● Given instruction 1: Rewrite the passage on RQ-VAE starting at "RQ-VAE is a" and ending at "enhancing reconstruction quality.", substituting "dictionary" for "codebook".
● Given instruction 2: Carry on the passage on RQ-VAE from where it stops.

● Passage given:

RQ-VAE: Residual Quantization VAE

Updated 29 December 2025

RQ-VAE is a discrete latent variable model that recursively quantizes residual errors to build a virtual codebook with exponential capacity.
It sequentially refines quantization via multiple stages, reducing autoregressive complexity while enhancing reconstruction quality.
It enables efficient generative modeling in applications such as high-resolution image synthesis and 3D motion generation, addressing common VQ-VAE limitations.

Residual Quantization Variational Autoencoder (RQ-VAE) is a class of discrete latent variable models that implements hierarchical or multi-stage vector quantization (VQ) within a variational autoencoding framework. The primary goal of RQ-VAE is to achieve precise and compact discrete representations of high-dimensional data—such as images or sequences—by recursively quantizing the residual error of previous quantizations. This approach enables efficient autoregressive (AR) modeling with shorter code sequences and smaller codebooks while maintaining high representational capacity and fidelity, solving key limitations inherent to single-stage VQ-VAEs. RQ-VAE has been successfully extended and analyzed in diverse domains, including high-resolution image synthesis, 3D motion generation, and as a building block for hierarchical Bayesian VAEs.

● Stored records:

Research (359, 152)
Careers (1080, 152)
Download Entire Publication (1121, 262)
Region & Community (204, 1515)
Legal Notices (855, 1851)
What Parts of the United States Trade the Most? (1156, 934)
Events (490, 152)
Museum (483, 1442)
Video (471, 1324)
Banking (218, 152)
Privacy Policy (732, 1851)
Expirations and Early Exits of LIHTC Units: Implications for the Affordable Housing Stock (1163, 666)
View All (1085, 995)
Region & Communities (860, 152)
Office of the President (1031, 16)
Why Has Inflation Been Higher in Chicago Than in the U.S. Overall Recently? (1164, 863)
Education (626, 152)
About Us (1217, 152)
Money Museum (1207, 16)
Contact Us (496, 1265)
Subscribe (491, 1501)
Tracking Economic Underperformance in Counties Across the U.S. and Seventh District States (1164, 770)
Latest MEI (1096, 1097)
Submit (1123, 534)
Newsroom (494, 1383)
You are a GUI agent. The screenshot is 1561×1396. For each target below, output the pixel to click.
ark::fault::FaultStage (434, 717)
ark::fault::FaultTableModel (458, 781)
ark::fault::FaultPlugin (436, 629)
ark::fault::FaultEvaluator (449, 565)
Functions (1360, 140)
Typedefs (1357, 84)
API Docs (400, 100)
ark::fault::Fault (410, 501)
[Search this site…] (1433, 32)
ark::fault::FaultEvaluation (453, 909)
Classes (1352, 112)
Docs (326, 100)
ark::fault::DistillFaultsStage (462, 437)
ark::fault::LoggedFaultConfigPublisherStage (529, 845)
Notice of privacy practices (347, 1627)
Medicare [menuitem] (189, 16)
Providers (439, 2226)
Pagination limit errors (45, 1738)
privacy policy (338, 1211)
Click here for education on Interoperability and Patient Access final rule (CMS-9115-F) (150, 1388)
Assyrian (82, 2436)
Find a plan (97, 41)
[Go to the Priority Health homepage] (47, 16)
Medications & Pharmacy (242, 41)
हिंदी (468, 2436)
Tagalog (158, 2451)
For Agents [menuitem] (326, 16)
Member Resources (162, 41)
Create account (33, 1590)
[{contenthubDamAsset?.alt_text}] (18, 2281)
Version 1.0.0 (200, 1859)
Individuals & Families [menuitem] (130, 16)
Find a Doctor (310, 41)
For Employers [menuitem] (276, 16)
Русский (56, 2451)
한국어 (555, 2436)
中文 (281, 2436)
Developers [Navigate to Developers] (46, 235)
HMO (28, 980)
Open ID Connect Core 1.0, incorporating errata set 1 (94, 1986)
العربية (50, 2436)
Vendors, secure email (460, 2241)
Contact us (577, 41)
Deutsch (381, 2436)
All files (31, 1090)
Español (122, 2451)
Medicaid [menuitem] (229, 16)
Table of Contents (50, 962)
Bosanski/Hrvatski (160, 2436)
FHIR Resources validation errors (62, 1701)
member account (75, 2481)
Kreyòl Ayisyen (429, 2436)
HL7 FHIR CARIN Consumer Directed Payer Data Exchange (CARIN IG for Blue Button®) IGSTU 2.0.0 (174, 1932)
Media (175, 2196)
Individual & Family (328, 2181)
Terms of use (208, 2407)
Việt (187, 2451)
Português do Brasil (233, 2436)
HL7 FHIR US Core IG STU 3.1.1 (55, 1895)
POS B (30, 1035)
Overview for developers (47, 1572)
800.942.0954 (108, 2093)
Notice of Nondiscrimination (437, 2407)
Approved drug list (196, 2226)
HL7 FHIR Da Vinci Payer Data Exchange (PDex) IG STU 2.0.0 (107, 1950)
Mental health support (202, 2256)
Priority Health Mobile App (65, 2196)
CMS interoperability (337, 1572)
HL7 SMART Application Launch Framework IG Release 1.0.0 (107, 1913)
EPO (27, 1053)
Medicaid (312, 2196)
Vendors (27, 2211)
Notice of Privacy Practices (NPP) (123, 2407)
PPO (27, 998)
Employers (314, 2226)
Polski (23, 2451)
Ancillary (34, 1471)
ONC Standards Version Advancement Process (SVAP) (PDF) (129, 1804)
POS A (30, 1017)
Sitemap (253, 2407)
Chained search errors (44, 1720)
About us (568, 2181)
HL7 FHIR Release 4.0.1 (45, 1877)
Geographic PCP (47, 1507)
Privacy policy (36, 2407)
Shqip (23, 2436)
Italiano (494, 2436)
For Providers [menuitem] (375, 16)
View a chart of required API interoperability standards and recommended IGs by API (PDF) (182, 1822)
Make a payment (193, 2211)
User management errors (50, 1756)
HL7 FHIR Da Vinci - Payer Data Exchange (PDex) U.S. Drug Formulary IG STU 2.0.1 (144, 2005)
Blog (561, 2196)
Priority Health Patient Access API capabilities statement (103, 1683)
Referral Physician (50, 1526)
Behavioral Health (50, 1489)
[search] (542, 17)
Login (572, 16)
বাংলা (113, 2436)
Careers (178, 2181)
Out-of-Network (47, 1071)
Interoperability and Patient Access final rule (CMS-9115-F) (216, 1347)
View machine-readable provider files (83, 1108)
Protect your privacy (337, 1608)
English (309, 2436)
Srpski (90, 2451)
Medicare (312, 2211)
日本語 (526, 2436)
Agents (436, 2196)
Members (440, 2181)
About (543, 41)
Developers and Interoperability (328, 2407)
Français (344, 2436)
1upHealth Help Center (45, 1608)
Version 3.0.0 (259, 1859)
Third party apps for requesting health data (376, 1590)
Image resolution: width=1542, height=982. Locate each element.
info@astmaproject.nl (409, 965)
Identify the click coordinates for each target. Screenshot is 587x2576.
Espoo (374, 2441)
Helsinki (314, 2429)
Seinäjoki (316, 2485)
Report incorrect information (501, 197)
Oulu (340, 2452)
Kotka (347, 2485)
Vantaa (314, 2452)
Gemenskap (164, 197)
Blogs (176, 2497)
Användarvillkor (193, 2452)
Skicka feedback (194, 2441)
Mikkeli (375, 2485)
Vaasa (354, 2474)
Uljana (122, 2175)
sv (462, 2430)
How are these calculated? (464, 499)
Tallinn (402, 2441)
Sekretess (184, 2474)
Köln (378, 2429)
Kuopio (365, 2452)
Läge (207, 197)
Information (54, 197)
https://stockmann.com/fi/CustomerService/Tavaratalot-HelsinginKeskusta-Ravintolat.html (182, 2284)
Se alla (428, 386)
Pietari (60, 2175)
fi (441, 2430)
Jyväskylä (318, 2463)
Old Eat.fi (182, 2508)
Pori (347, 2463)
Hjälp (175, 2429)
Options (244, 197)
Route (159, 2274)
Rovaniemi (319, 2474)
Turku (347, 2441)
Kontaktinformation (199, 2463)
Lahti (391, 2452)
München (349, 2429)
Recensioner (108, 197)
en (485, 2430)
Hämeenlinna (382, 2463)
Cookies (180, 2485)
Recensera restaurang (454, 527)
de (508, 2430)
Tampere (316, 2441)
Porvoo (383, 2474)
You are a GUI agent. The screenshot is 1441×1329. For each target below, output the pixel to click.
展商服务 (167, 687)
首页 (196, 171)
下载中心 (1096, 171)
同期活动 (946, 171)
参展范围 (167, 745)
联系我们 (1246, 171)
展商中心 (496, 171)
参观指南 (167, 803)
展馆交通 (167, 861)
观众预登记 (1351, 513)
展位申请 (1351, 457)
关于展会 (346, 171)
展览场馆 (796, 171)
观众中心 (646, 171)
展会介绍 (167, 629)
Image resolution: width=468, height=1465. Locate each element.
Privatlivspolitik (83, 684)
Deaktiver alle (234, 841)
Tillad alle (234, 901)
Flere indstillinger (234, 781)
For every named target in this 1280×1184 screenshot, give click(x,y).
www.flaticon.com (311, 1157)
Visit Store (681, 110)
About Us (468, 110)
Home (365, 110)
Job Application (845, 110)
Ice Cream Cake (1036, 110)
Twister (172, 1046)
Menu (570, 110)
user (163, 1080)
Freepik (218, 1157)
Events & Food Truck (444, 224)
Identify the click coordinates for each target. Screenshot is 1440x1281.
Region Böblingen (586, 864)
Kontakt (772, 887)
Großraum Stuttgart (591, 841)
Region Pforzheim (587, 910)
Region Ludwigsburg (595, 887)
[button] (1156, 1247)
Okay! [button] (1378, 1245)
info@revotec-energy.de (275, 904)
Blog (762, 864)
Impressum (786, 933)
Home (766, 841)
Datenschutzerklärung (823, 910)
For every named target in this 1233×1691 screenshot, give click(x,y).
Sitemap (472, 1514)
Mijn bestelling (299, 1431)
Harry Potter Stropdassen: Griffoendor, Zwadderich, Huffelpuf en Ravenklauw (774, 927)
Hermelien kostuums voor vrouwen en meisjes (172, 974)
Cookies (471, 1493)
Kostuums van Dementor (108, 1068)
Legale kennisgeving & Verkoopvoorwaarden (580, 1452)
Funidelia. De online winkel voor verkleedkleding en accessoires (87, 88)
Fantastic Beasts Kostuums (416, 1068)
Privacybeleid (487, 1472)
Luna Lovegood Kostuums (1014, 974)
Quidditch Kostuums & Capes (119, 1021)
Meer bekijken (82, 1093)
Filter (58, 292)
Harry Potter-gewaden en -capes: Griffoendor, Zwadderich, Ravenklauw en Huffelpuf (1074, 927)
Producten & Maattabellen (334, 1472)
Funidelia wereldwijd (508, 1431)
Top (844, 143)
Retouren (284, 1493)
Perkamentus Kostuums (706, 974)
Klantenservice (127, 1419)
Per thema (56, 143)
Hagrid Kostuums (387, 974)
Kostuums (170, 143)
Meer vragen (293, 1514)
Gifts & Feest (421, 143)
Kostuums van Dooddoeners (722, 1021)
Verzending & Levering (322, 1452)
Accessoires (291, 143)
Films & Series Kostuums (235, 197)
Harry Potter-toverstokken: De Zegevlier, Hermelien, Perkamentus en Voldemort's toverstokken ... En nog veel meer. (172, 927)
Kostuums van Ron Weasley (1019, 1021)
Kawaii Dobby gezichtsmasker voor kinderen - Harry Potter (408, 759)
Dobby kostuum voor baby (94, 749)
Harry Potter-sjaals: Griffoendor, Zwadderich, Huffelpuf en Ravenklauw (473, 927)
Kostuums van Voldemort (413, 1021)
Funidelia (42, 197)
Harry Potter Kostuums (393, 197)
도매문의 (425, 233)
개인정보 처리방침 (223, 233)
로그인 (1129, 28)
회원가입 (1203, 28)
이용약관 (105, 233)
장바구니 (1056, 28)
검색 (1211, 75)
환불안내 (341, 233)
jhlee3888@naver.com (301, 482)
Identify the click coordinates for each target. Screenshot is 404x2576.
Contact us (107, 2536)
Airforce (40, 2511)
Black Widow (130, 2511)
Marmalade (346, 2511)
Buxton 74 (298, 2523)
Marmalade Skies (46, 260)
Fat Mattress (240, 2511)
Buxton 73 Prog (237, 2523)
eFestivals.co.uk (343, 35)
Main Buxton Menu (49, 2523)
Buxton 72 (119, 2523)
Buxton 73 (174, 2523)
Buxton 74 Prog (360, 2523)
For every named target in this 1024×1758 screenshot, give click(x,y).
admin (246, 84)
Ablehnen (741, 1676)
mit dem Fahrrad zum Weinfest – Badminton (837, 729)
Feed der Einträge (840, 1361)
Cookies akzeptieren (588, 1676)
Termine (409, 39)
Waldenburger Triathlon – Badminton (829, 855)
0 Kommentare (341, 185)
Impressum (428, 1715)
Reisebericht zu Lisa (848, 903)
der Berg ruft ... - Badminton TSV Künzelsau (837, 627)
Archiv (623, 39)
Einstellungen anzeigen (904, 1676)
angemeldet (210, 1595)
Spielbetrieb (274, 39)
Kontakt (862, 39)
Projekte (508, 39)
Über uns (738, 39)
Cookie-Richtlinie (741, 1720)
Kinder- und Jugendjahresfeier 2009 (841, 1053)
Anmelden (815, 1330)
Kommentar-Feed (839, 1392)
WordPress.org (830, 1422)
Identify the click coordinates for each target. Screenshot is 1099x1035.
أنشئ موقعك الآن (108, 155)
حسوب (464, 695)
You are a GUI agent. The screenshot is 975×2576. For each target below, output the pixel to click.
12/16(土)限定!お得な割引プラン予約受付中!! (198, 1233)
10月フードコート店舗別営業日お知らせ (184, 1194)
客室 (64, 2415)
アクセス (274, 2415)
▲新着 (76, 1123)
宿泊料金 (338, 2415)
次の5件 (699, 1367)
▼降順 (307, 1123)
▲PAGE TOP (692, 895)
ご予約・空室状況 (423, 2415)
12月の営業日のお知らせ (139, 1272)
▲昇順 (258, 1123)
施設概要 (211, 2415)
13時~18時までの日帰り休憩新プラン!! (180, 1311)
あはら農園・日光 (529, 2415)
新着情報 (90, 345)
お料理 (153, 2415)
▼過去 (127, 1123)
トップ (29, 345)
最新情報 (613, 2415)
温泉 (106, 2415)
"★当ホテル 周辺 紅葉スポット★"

● Written answer 1:
RQ-VAE is a discrete latent variable model that recursively quantizes residual errors to build a virtual dictionary with exponential capacity.
It sequentially refines quantization via multiple stages, reducing autoregressive complexity while enhancing reconstruction quality.

● Written answer 2:
1. RQ-VAE Architecture and Quantization Mechanism

RQ-VAE replaces standard single-level vector quantization with a stack of $D$ (or $L$ ) residual quantizers applied in a coarse-to-fine manner. The canonical architecture consists of the following components:

Encoder $E$ : Encodes an input $\mathbf{X} \in \mathbb{R}^{H_0 \times W_0 \times C}$ to a feature map $Z = E(\mathbf{X}) \in \mathbb{R}^{H \times W \times n_z}$ , where $(H,W)$ is typically a spatial downsampling of the input.
Residual Quantizers: At each spatial location, a shared codebook $C = \{ e(1), \dots, e(K) \} \subset \mathbb{R}^{n_z}$ is used. The quantization proceeds in $D$ $D$ stages:
1. Initialize residual $r_0 = Z_{h,w}$ .
2. For stage $d = 1, \dots, D$ :
$k_d = \arg\min_{k \in [K]} \| r_{d-1} - e(k) \|_2^2, \quad r_d = r_{d-1} - e(k_d)$

The final quantized latent is $\hat{z}^{(D)} = \sum_{i=1}^D e(k_i)$ .
The stack of codes $M_{h,w,1:D} \in [K]^D$ per location encodes exponentially many virtual clusters.

Decoder $G$ : Mirrors the encoder and reconstructs the input $\hat{\mathbf{X}} = G(\hat{Z}^{(D)})$ , where $\hat{Z}^{(D)}$ aggregates all quantized increments per spatial position.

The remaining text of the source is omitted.